■ **Extract**:

################

Finding Ideas in the Noise

While the main topic of this blog is the use of words, underlying the words are ideas. It’s one of the main reasons I come to conferences like SXSW and attend presentations like the one by Jason Fried of 37signals. I want exposure to ideas that differ from my daily routine. So I intentionally look for people who know more than I do or present an opinion different from the one I already hold.

In this instance, I know some people are less than impressed by Fried & Co. Regardless of your opinion, I think their ideas are worth considering, if for nothing else than how clearly and intelligently they present them. Yes, you may not agree, but you won’t be the worse for having been open to the possibility of their ideas adding value.

Early on, Fried highlighted words that they try to keep out of 37signals’ conversations because of the negative feelings they generate: need, can’t, easy, only, and fast (e.g., “I need this feature to go to market.”; “That’s easy to do, right?”). Consider this idea for a moment: words have power, so imagine the impact of identifying words within your network that get in the way of getting things done. However, I’m not a total fan girl.

I was struck when he said that words are the cheapest and the easiest thing to fix versus, for example, doing a complete redesign of a website. I can see why initially, one might agree with this advice. Unfortunately, unless you suddenly uncover the secret sauce for how to write about you and what your company may do, the words aren’t cheap or easy. I also found it funny that after putting “easy” on his list of words they avoid, he described words as being easy to fix. Although, he did say later that we don’t pay enough attention to the words and too much to the pixels.

################

■ **Source material**:
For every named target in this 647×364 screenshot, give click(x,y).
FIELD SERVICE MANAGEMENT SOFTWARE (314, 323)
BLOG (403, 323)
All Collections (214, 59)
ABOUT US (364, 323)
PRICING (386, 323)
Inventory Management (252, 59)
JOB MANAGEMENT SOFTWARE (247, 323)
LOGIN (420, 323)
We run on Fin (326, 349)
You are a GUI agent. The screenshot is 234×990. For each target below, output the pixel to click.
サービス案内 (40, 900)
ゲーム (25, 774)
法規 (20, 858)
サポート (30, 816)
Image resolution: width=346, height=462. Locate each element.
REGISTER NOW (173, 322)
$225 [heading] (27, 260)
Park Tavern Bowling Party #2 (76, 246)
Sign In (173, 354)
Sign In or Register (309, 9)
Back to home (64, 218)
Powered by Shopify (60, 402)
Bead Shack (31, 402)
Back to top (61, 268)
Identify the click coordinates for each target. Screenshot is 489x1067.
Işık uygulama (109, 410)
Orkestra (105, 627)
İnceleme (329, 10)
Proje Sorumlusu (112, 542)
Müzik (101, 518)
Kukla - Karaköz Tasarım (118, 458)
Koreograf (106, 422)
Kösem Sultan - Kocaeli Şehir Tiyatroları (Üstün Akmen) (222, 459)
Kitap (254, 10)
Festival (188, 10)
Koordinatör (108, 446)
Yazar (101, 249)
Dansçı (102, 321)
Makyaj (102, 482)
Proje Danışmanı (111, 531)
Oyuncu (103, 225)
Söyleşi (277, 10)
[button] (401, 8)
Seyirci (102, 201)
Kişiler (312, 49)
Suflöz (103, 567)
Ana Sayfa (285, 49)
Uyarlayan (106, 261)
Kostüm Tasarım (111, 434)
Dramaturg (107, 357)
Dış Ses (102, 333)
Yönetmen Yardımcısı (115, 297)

################

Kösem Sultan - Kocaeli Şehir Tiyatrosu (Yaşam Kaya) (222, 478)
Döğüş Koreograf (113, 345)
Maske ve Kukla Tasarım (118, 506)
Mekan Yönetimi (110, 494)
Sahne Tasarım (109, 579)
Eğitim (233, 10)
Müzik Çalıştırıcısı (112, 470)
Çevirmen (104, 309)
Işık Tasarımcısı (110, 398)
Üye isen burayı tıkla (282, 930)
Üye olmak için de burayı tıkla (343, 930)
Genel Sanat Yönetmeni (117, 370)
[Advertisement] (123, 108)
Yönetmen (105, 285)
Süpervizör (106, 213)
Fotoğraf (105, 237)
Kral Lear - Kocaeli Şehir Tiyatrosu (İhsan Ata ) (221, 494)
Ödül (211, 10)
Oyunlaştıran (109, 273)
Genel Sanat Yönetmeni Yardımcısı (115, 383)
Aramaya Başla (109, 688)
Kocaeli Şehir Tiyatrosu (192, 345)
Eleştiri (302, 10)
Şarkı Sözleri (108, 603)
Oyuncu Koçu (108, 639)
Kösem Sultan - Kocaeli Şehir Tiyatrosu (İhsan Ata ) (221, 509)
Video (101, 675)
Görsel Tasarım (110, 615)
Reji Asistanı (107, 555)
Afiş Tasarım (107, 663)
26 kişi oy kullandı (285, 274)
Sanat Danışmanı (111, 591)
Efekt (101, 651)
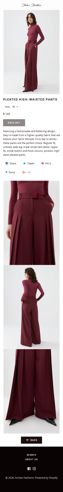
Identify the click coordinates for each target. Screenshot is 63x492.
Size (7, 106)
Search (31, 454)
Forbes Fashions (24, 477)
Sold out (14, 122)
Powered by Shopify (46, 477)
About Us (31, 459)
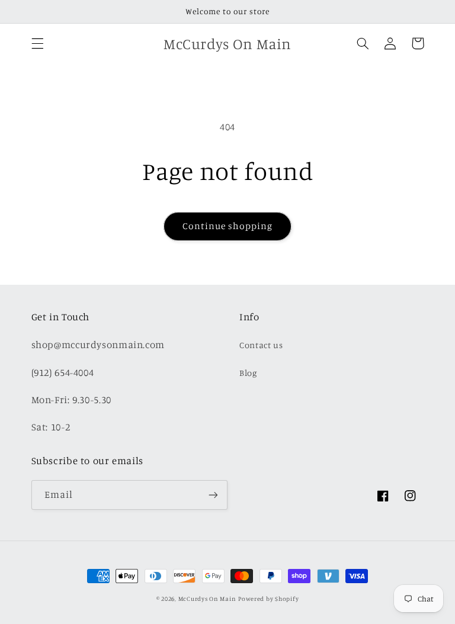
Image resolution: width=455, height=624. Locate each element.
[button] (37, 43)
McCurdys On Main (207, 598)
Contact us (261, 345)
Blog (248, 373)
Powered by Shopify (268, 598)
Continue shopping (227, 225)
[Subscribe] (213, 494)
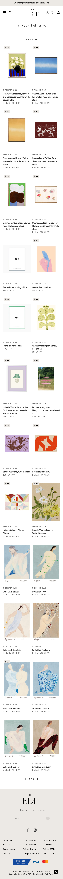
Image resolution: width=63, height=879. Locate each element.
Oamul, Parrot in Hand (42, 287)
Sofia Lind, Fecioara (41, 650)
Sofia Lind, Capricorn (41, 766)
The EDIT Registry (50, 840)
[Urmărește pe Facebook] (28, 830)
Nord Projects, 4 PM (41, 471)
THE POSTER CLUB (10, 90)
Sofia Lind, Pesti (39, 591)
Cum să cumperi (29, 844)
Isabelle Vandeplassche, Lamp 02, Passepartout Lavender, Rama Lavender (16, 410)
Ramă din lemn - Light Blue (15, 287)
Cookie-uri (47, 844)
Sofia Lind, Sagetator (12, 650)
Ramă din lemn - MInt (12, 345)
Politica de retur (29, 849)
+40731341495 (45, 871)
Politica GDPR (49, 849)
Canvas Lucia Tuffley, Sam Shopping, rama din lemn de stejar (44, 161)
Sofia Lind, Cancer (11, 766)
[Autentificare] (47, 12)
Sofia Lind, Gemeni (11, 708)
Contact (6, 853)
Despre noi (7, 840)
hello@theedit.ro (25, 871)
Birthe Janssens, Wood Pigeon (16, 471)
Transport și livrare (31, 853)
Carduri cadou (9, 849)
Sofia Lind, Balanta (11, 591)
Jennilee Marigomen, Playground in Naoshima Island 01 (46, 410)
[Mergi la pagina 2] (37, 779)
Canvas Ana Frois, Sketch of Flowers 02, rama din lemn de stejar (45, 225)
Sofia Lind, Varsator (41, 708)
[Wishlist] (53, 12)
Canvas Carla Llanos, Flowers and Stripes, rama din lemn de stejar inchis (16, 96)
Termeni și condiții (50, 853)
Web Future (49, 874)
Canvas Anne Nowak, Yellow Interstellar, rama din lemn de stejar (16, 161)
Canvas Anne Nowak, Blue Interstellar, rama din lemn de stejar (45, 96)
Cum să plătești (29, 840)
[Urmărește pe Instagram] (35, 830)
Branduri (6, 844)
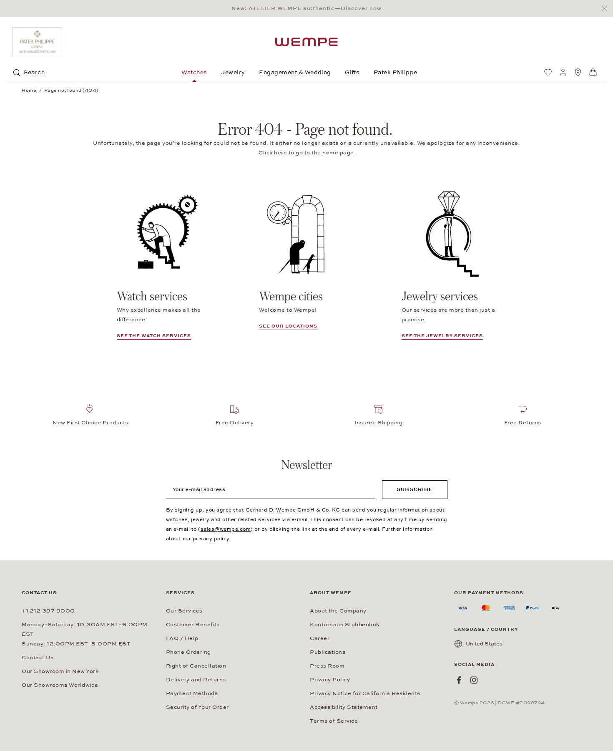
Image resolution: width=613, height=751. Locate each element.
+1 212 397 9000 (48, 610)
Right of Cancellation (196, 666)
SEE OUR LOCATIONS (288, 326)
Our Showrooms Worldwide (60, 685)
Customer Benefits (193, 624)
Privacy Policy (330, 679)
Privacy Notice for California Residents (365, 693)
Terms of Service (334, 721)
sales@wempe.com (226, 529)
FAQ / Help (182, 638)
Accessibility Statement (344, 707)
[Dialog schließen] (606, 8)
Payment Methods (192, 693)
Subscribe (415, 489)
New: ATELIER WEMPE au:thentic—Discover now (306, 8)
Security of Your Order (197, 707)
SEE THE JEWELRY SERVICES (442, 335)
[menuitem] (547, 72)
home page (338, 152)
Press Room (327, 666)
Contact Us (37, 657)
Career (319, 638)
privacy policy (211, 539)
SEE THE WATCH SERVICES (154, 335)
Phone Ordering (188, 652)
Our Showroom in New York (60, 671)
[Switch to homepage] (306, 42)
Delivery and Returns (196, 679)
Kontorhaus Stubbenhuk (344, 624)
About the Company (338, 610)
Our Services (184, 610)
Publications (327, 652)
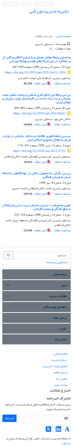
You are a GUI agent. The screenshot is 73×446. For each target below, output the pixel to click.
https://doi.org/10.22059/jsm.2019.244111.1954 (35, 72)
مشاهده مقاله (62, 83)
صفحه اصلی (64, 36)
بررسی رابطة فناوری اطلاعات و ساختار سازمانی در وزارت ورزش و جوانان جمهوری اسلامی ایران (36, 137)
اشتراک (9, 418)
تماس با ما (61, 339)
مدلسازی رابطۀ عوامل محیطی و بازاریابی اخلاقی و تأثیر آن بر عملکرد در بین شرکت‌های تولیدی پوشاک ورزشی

################

■ **Short problem 1**: Retype the rows above, from the one containing "Sign In or Register (309, 9)" through the one containing "Koreograf (106, 422)", with both of those rows included.
■ **Short problem 2**: Write what comes next in the blog post about finding ideas in the noise, starting right after its last sentence.

■ **Exercise response 1**:
Sign In or Register (309, 9)
Back to home (64, 218)
Powered by Shopify (60, 402)
Bead Shack (31, 402)
Back to top (61, 268)
Identify the click coordinates for each target. Screenshot is 489x1067.
Işık uygulama (109, 410)
Orkestra (105, 627)
İnceleme (329, 10)
Proje Sorumlusu (112, 542)
Müzik (101, 518)
Kukla - Karaköz Tasarım (118, 458)
Koreograf (106, 422)

■ **Exercise response 2**:
To me, the concept that the words are the easiest solution makes the assumption that the original idea is accurate. If the new words are still describing a fallacy, they haven’t addressed the issue that drove the need for new words. Instead, the new words create an illusion that the problem is solved. I think before you can determine if new words solve the problem, you have to determine if the original idea is worthy of them.

I’ve seen many clients struggle with this problem. They want content—brochures, websites, white papers—that defines their brand, but often aren’t 100% sure of what that brand represents, which makes finding the right words a challenge. If you don’t have a goal of increasing the value of the conversation, you’re potentially distracting the very people your trying to reach. When you choose words with care, I believe that your attention to detail will show. You may not appeal to everyone, but you will appeal to the people who are best suited to you, which takes me to the other highlight of Fried’s presentation.

Fried walked through why 37signals takes the approach that they’d rather have customers grow out of their products versus attempting to grow into them. What a novel idea. Haven’t we reached the point where the notion of cradle to grave business stopped being realistic, or desirable for that matter? I’m surprised at how frequently I run into people that buy into the notion that competitiveness and success requires being all things to all people, ultimately not really appealing to anyone.

What if you took the approach that you either want people to love you or hate you, totally skipping over indifference? I think this attitude makes pursuing one’s ideas, one’s passions, a simpler feat, not necessarily easy, but more straightforward. Your ideas and words become focused on creating an experience that attracts people with similar goals. However, the trick remains to stay open and accessible, even to the ideas you disagree with and to the people that hate you.

For me, keeping these ideas in mind does make choosing the right words easier. I suspect you’ll also find that pulling out useful ideas from the noise becomes easier as your focus settles on what matters most to you.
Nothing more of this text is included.